Filters on the left hand side allow you to quickly narrow down the list to just the UniProtKB reviewed or the computationally mapped ones. You can also filter the publications based on the category of data that they have been cited for/ mapped for. So you can quickly find reviewed and mapped publications for the type of category you're interested in (such as Function, Sequencing, and Structure). Additionally, you can filter to see publications tagged as being from large-scale or small-scale experiments.

You can switch back to the main Entry using the link under the Display section again, or explore the other alternative views of the Feature viewer and the Feature table.

We hope you enjoy this new feature. If you have any questions or feedback for us, write to us on help@uniprot.org.

Tuesday, September 20, 2016

A new Peptide Search tool now in UniProt

Finding matches for a specific peptide sequence is important for protein identification in proteomics studies. It is also important for sequence-based protein retrieval as peptide sequences can often be too short for effective BLAST search. The Protein Information Resource, a UniProt consortium partner, has hosted a Peptide match service for over a decade. This popular tool is now also available directly through the UniProt interface! It can be accessed from the 'Peptide search' link in the UniProt website header.

All you need to provide as input is a peptide sequence at least three amino acids long. Optionally, you can choose to restrict the search to a specific taxonomic group and/or you can specify whether you would like the tool to treat Isoleucine and Leucine as equivalent.
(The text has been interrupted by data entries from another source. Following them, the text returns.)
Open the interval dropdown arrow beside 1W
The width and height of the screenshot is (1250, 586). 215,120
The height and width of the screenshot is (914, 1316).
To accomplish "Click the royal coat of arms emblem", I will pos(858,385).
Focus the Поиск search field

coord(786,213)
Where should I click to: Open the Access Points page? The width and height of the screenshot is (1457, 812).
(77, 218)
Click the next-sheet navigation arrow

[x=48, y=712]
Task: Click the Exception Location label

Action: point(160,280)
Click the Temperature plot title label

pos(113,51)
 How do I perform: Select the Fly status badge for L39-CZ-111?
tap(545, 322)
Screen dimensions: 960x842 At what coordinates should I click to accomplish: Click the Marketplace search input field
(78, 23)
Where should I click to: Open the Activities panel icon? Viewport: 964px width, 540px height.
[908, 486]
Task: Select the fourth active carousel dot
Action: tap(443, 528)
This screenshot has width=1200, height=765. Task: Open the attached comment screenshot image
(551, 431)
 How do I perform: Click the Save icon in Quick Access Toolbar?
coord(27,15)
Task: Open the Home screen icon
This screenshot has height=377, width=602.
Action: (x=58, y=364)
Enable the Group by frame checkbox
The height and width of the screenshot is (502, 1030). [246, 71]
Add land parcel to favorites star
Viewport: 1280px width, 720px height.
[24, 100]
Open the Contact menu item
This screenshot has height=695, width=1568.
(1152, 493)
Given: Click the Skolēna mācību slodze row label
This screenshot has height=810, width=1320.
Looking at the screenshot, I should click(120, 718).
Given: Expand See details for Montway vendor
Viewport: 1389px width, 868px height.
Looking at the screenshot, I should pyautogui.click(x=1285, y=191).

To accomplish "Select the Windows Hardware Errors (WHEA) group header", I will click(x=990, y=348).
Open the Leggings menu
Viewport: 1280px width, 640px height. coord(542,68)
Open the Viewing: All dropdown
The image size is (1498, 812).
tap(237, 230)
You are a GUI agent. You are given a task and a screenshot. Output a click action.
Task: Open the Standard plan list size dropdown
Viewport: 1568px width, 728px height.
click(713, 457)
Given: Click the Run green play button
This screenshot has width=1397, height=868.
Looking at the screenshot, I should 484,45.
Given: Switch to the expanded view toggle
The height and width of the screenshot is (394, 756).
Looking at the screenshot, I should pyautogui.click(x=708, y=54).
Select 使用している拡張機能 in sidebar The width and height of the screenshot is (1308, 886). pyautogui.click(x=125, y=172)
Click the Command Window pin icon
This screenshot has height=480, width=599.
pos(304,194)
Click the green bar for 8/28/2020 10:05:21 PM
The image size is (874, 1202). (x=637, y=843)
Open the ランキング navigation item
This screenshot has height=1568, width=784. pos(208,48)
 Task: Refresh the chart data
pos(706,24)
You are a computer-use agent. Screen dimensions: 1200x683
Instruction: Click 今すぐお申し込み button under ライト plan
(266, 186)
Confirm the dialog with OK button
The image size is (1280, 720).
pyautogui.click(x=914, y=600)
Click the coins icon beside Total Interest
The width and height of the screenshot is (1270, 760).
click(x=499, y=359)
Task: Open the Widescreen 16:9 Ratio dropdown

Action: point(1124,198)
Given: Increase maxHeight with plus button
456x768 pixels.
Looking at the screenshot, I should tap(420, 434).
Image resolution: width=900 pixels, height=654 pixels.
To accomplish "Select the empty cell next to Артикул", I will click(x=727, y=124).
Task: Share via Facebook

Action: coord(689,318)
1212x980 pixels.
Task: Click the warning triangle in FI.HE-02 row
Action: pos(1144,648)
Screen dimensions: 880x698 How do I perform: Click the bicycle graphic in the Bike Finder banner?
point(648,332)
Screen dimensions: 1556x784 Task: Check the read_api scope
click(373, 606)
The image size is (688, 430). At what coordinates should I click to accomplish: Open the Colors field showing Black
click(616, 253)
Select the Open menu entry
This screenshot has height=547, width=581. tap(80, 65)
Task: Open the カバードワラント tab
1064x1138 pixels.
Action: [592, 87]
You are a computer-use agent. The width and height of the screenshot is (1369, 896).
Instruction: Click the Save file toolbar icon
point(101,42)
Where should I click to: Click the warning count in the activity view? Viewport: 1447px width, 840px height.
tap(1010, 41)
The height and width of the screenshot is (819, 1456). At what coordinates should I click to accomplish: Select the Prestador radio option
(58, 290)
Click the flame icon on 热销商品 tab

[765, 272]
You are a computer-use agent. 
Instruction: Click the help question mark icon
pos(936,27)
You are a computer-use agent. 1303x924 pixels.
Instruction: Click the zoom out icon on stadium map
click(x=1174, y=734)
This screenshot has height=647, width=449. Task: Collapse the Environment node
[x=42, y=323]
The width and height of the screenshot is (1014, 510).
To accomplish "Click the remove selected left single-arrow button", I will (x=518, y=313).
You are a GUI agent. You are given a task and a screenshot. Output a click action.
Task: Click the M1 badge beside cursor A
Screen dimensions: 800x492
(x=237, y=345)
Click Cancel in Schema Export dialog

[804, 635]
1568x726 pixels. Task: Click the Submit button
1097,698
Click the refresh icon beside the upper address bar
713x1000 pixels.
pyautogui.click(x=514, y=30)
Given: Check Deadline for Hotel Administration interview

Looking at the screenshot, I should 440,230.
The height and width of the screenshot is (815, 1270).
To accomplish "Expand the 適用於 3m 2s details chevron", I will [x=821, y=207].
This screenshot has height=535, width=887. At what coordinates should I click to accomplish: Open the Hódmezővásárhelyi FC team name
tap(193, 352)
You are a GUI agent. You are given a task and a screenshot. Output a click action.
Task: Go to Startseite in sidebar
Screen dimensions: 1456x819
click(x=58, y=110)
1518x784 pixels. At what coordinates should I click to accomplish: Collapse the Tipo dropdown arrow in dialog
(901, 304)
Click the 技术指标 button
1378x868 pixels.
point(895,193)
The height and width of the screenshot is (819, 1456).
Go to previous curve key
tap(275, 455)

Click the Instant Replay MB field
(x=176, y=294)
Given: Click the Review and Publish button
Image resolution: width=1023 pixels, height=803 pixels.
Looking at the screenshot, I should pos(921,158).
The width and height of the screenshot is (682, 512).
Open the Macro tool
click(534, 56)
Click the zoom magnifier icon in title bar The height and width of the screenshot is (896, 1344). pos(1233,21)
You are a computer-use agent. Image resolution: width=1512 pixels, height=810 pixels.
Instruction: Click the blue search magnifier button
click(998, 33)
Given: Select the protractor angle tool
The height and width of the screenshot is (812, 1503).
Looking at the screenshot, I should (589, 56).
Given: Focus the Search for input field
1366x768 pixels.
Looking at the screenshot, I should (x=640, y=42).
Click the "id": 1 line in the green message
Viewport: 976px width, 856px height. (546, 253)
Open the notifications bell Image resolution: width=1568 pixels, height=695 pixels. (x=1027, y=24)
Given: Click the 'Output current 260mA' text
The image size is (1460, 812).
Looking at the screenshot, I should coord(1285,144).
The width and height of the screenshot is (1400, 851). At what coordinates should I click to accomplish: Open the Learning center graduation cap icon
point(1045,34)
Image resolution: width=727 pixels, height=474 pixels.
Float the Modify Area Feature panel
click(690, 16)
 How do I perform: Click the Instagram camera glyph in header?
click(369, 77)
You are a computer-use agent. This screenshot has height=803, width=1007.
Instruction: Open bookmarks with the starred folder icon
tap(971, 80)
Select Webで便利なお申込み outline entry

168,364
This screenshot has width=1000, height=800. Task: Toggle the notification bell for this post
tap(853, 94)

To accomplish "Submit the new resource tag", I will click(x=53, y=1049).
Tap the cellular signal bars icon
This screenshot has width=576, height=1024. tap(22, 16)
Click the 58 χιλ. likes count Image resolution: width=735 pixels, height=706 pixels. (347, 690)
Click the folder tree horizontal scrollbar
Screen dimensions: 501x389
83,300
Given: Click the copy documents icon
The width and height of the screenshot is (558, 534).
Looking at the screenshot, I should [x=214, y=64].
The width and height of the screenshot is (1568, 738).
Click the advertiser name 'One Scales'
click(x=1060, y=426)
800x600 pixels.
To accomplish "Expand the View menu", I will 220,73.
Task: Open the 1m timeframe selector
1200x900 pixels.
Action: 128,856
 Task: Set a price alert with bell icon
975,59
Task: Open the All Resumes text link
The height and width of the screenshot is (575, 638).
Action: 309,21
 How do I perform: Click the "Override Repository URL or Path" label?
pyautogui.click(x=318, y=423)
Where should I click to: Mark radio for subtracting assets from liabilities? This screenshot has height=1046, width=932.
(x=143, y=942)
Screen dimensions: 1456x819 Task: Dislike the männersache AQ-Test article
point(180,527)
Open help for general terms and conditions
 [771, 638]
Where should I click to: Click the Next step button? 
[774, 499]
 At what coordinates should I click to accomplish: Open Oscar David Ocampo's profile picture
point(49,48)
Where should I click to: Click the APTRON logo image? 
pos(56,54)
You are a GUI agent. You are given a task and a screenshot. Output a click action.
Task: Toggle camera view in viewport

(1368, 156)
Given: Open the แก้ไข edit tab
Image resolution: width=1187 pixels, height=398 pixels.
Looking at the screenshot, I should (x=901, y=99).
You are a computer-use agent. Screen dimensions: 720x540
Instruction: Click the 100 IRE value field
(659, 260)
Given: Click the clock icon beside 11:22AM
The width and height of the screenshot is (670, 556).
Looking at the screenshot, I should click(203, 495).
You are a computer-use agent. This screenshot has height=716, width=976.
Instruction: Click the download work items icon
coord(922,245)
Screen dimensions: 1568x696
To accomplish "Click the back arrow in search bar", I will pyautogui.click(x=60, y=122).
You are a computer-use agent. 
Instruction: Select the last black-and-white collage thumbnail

The Peptide search results display proteins that have exact match to the query sequence in a table with filters on the left hand side. The table contains an additional column titled 'Peptide search:...', which shoes the sequence matched and the sequence position where the match begins in the target sequence. Each peptide search job is assigned a unique identifier that can be used to retrieve the results back from UniProt for up to seven days by simple pasting it back into the main search box or by bookmarking the peptide search results URL.

Try out this new tool now and let us know what you think! 

Friday, September 9, 2016

How can you increase the impact of your research papers and contribute to UniProt?

Have you ever wondered how to get your life science data into public resources like UniProt with due credit and citation of your papers? Would you like the broaden the reach and impact of your research papers?  

Biomedical literature is vast, with over one million papers being added to PubMed every year.  Our team of curators triages these and selects relevant papers to create and update our protein entries. This herculean task is sometimes made more difficult when we cannot easily identify exactly which protein(s) a paper is about due to the lack of species, strain and even sequence information! The simple addition of a UniProt accession number in a paper could go a long way to helping both UniProt and other resources to use your work for adding knowledge into our databases and giving you due credit.

If the protein you are writing about is not in UniProt, you can get an accession number for it by submitting it to us through http://www.uniprot.org/help/submissions. Accession numbers are the alphanumeric identifiers that typically look like P12346 or A0A167SS16. Here are a couple of examples of a protein being referenced in this way within the text of a paper:

Remember, accession numbers are different to Entry names and are stable from release to release. Hence, accession numbers are the best identifier for referring to your protein in a manuscript. 

We recommend the format “UniProtKB P12346” to be used in the body of a manuscript, while the UniProtKB accession numbers would also be a suitable column title for a table. We do have procedures in place to identify the accession numbers alone in the text but elucidating that these are from UniProt would help us and readers of your papers to understand and use your work.  

Although we have discussed UniProt accessions here, adding accession numbers for other resources will also help to link up the research literature helping researchers search for and disseminate your work and hence increase its impact further. We are looking forward to working with you to achieve that goal!